*Texto de lectura*

Meditaciones: domingo de la 4.ª semana del tiempo ordinario (ciclo C)

Reflexión para meditar el domingo de la 4.ª semana del tiempo ordinario. Los temas propuestos son: Jesús se revela en la normalidad de lo cotidiano; la fe sincera obra milagros; abrirse a la gratuidad de la gracia.


JESÚS VUELVE A NAZARET después de algunos meses de predicación. La Sagrada Familia, tras el exilio en Egipto, se había instalado en este pequeño pueblo. Allí vivieron treinta años, como cualquier otra familia judía. Probablemente allí había muerto José y estaría enterrado en su cementerio. Jesús guardaría numerosos recuerdos de su vida con María y con José, ligados a las calles, a los campos, o a la pequeña sinagoga a la que acudía todos los sábados. Después de sus primeras correrías apostólicas, el Señor decide visitar a sus conciudadanos. Rodeado de sus discípulos y de muchos curiosos, Jesús se dirige a la sinagoga y, tras leer el texto sagrado, afirma: «Hoy se ha cumplido esta Escritura que acabáis de oír» (Lc 4,21). Son palabras impresionantes e inequívocas, ya que Jesucristo se atribuye la profecía que anunciaba la llegada del Mesías: «El Espíritu del Señor está sobre mí (...), me ha enviado para anunciar la redención» (Lc 4,18-19).

La primera reacción de la gente fue de entusiasmo, sin embargo, como sucedería en otras ocasiones, pronto llegó la duda e incluso el escándalo. «¿No es éste el hijo de José?» (Lc 4,22), se preguntaban. La normalidad del Señor les tomó desprevenidos. Jesús, a fin de cuentas, era un hombre al que conocían desde niño, con el que habían compartido su vida cotidiana, que había trabajado en medio de ellos… ¿Cómo va a ser el Mesías?

Aunque parezca una escena lejana en el tiempo y en el espacio, lo mismo puede sucedernos también a nosotros. Por un lado, tenemos a Dios tan cerca, tan al alcance de la mano, que podemos acostumbrarnos y perder las dimensiones de lo que ello supone. Además, tenemos siempre la tentación de buscarle en lo extraordinario, en las ocasiones excepcionales, en las que el corazón reacciona con más facilidad. Sin embargo, cualquier circunstancia es una oportunidad para un encuentro con él: las personas con las que nos tropezamos, nuestras propias batallas personales, el trabajo que tenemos entre manos, etc. Dios está en lo corriente. «¡Bendita normalidad, que puede estar llena de tanto amor de Dios!»1, exclamaba con gozo san Josemaría. Precisamente ahí, en lo escondido y rutinario, en la monotonía que parece intrascendente, Dios nos espera.


LA NOTICIA de los milagros que Jesús había realizado en los pueblos del mar de Galilea había llegado a oídos de los nazarenos. Ellos esperaban esta visita del Señor porque querían ser testigos de algún prodigio de quien habían conocido como carpintero. Pero los milagros que acompañan las palabras del Señor nunca «pretenden satisfacer la curiosidad»2 de la gente, sino que son «signos» del amor de Dios, que manifiestan su poder y «testimonian que el Padre le ha enviado». En definitiva, su más profunda razón de ser es que «invitan a creer en Jesús»3.

*Completa lo siguiente*
**a)** Indica si cada afirmación concuerda con el texto sobre Jesús en Nazaret y cita las palabras que lo deciden: (i) la Sagrada Familia vivió treinta años en Nazaret; (ii) la primera reacción de la gente fue de rechazo; (iii) Dios se encuentra solo en las ocasiones excepcionales.
**b)** Redacta la continuación del texto sobre Jesús en Nazaret a partir de su última oración.
Este material procede de una fuente distinta.

*Conjunto de datos*
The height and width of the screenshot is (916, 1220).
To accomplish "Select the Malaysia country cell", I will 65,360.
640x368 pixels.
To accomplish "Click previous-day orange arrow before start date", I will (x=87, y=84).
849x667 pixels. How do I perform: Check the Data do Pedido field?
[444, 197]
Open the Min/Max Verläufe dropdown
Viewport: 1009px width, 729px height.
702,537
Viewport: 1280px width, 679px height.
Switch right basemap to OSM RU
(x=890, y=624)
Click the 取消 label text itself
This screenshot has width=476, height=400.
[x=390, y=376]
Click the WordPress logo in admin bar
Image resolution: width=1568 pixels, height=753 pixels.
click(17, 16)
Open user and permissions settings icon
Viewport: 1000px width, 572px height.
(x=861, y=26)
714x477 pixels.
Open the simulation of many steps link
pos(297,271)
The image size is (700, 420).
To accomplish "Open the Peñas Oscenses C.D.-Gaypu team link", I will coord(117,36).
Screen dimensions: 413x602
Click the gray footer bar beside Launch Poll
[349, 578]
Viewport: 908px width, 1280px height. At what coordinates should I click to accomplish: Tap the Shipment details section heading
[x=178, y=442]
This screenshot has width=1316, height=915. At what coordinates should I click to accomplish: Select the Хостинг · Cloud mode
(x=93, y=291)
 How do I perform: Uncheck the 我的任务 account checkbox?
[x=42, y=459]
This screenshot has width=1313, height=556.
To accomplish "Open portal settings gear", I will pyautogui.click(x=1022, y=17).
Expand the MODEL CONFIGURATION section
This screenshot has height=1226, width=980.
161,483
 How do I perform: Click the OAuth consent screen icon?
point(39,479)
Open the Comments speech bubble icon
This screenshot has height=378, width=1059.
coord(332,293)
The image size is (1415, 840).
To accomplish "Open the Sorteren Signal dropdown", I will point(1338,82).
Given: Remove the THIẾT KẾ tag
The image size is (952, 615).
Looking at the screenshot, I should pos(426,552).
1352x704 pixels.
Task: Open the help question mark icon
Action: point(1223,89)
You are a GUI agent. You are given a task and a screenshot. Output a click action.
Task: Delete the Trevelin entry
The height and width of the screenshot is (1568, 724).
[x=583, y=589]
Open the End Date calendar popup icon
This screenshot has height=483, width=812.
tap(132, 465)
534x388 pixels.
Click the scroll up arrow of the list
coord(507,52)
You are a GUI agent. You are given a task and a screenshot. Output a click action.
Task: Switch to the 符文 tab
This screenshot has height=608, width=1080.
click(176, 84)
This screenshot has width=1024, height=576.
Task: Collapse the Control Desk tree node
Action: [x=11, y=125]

*Respuestas esperadas*
**a)**
(i) Sí: «Allí vivieron treinta años, como cualquier otra familia judía.»
(ii) No: «La primera reacción de la gente fue de entusiasmo».
(iii) No: «Dios está en lo corriente.»

**b)**
El Señor concedía la curación cuando encontraba apertura a Dios en quienes a él acudían. «Del mismo modo que para los cuerpos existe una atracción natural de parte de unos hacia los otros, como entre el imán hacia el hierro… así tal fe ejerce una atracción sobre la potencia divina»4. Dios se deshace ante nuestras necesidades, presentadas con fe humilde. Así lo vemos en el ciego de Jericó, que pidió recobrar la vista; en el leproso, que imploró la curación de su piel; en la cananea, que insistió en favor de su hija; o en la hemorroísa, que se acercó a tocarle con discreción y timidez. Todos tenían fe, quizá imperfecta y débil, pero abierta al misterio de Cristo.

La falta de apertura de los habitantes de Nazaret, por el contrario, hizo imposible que pudiera obrar milagros allí (cfr. Mc 6,5). Jesús, que había hecho muchos en la vecina Caná, en Naim, y en otras aldeas cercanas, «solamente sanó a unos pocos enfermos imponiéndoles las manos» (Mc 6,5). Quedaban en Nazaret muchos dolores sin aliviar y muchos enfermos sin curar. «Mi pueblo no escuchó mi voz, Israel no me obedeció –dice el salmista–. Y los abandoné a la dureza de su corazón, a que marchase según sus propósitos» (Sal 81,12-13). La santidad consiste en mantener vivo ese deseo constante por no cerrar nuestro corazón a la salvación de Dios. Tantas cosas buenas, para nosotros y para quienes nos rodean, dependen de nuestra humildad sincera para vivir de una auténtica fe en Jesucristo.


El EVANGELISTA anota que Jesús se asombró «por su incredulidad» (Mc 6,6). A la sorpresa de sus vecinos, se une también el asombro del Señor. «¿Cómo es posible que no reconozcan la luz de la Verdad? ¿Por qué no se abren a la bondad de Dios, que ha querido compartir nuestra humanidad?»5. Lo que podía haber sido una jornada de fiesta y de alegría, terminó de la peor manera: sus paisanos le expulsaron violentamente de allí (cfr. Lc 4,28-30). Los hombres y mujeres de Nazaret exigieron prodigios porque buscaban seguridad, querían que Dios se les manifestase con claridad. En cierto modo, querían controlar a Dios, entenderlo completamente, ponerlo a su servicio. No estaban abiertos a su manera gratuita de obrar, imprevisible, con una amplitud de miras infinitamente mayor que la nuestra.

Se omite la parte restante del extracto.